Created 05-11-2016 08:35 PM
Hi,
I have data files, which need to be uploaded to Hive. But there is requirement to check the values of columns with non string data type, like int, timestamp etc, have the data according to the type. Like int column has int value, date column should have date etc. Kindly suggest me how can I do this in hive. Or if there is any way to validate the file. File is delimired file.
Regards
Mamta Chawla
Created 05-11-2016 08:49 PM
With Hive what you can do is reading those fields as string and validate them through regexp. Otherwise, if you are sure that you don't have NULL values, you can simply define your schema and if a int field is NULL, this means that it is not properly formatted.
Created 05-11-2016 09:01 PM
You can do two things - create a Hive user defined function that validates each type. or use PIG to do this function prior to loading the data into Hive.
Created 05-11-2016 09:29 PM
Hive does not do data validation based on the fields. Its the users responsibility to check the data and see if it matches with the table being created.

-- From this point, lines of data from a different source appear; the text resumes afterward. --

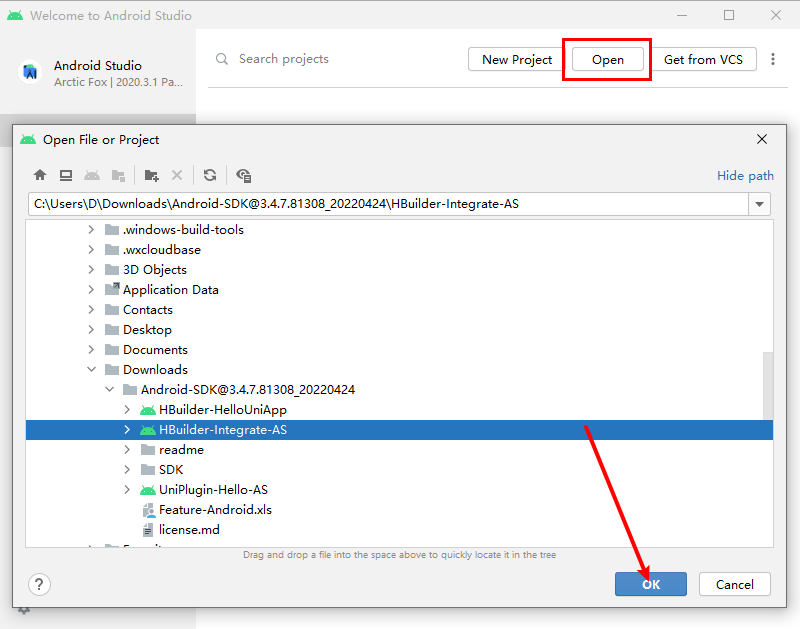Select the license.md file
This screenshot has width=800, height=629.
[188, 530]
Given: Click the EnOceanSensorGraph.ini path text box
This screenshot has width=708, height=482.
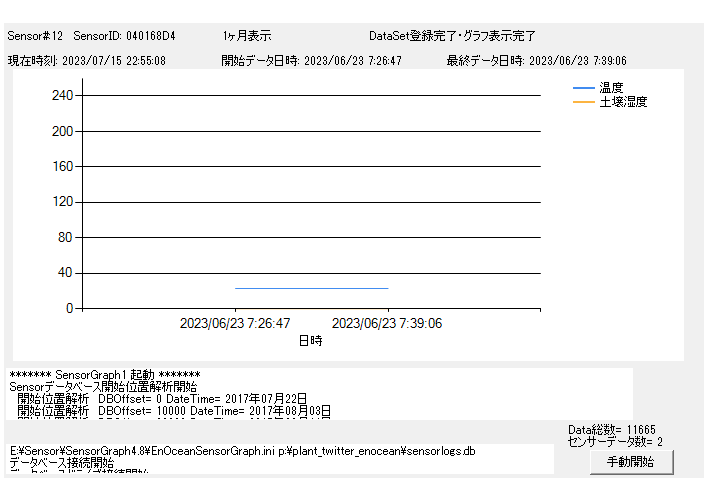Looking at the screenshot, I should pos(280,458).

May be this link can help you out with what you are looking for: https://community.hortonworks.com/articles/1283/hive-script-to-validate-tables-compare-one-with-an.h...

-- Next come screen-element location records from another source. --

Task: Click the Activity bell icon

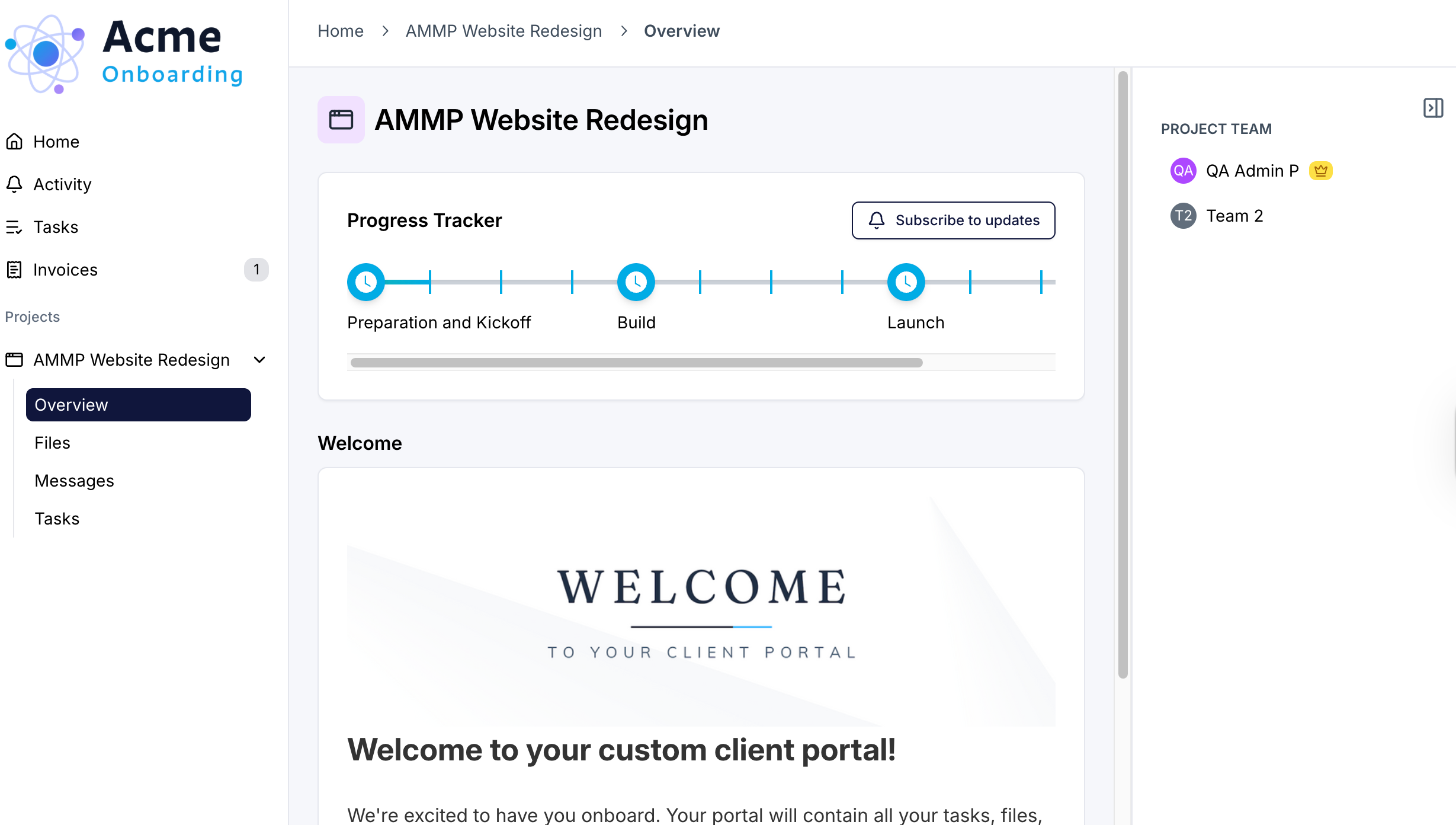Action: click(x=14, y=184)
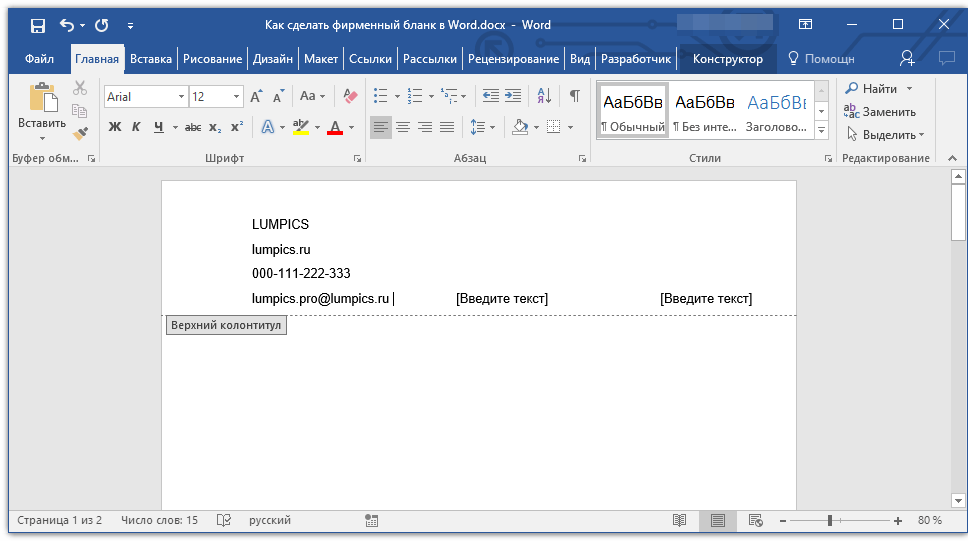The width and height of the screenshot is (968, 541).
Task: Center-align the paragraph text
Action: (403, 127)
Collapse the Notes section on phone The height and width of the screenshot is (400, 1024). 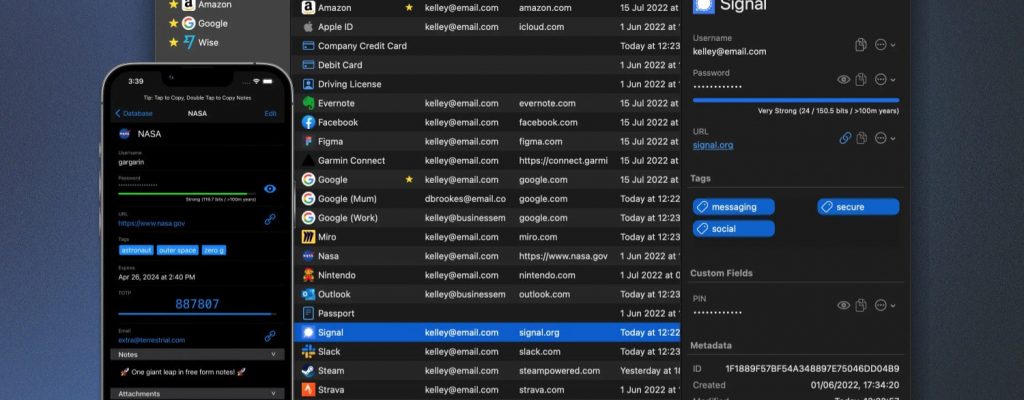click(x=273, y=354)
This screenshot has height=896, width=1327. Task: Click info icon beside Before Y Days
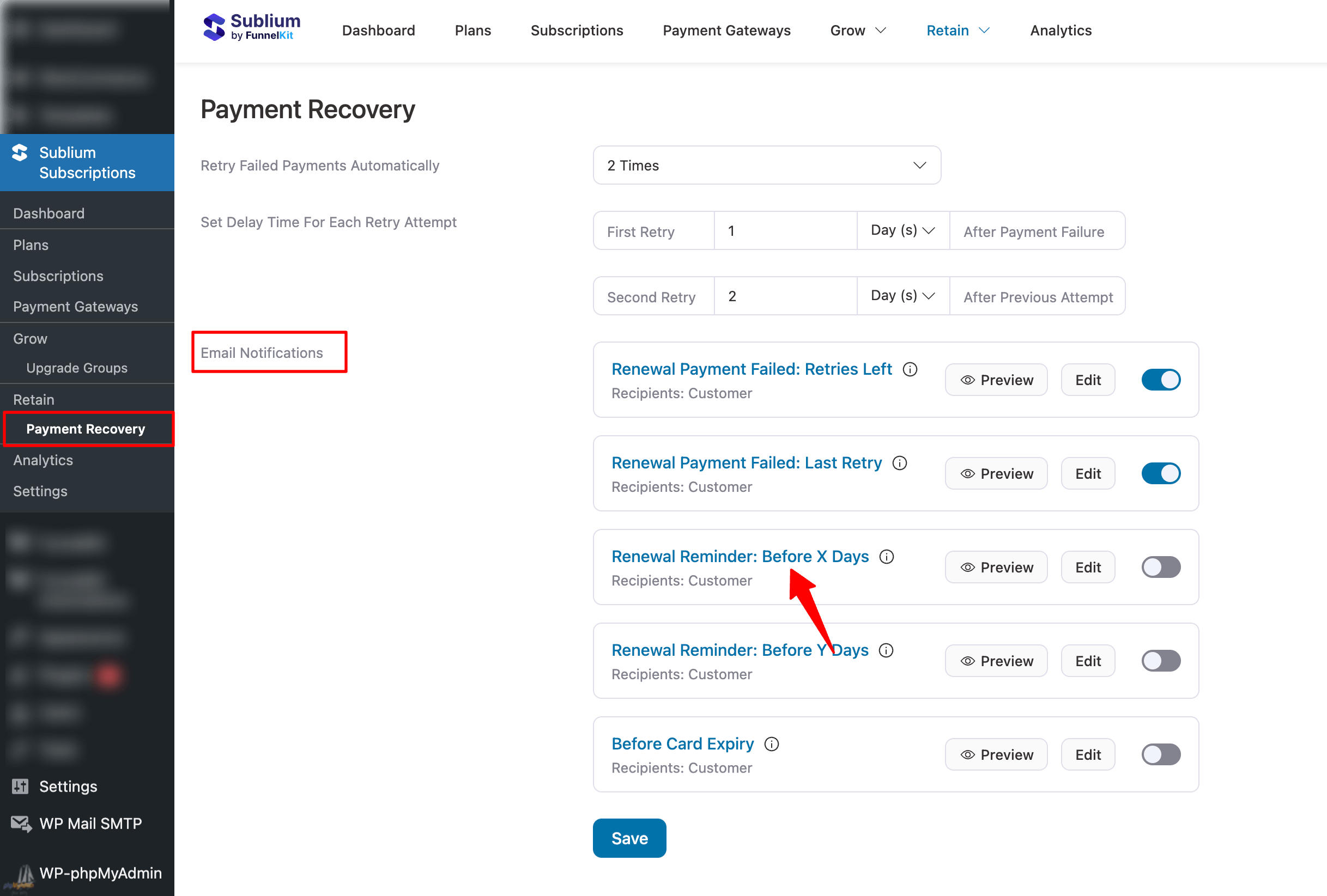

Created 05-12-2016 07:09 AM
My 2 cents to complement a bit Marco Gaido's answer.
Doing data validation entirely in Hive is not something uncommon. Basically, some companies use Hive as an ETL solution the same way they used to do it before with traditional databases:
1) loading the data in a first table ("staging") without doing any validation. The easiest way for that in your case would be to have a (Text file format) table where all the columns are defined as "string", so that you don't get any NULL values when doing a select
2) create a second table (ideally, ORC format) with the types correctly enforced (int, date, string...)

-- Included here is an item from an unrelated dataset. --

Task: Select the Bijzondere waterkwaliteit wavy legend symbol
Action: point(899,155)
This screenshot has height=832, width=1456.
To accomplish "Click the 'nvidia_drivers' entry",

3) have a HQL select to fill the second table from the first table. Some basic transformations might be done to have the format that adapt to the corresponding types. In case that some rows don't pass the validation, that field would be marked as NULL or another "ERROR" token. In that query, you might have to write some complex structures/conditions using regex, UDFs etc.
4) Have another query to just extract all the valid rows from the second table and insert it into a third table (would be the production table). All the lines with NULL or ERROR would go into a fourth table (reporting table).
Note: there might be some ways to merge the steps 3 & 4 in order to reduce the number of queries, doing some "Hive multi inserts".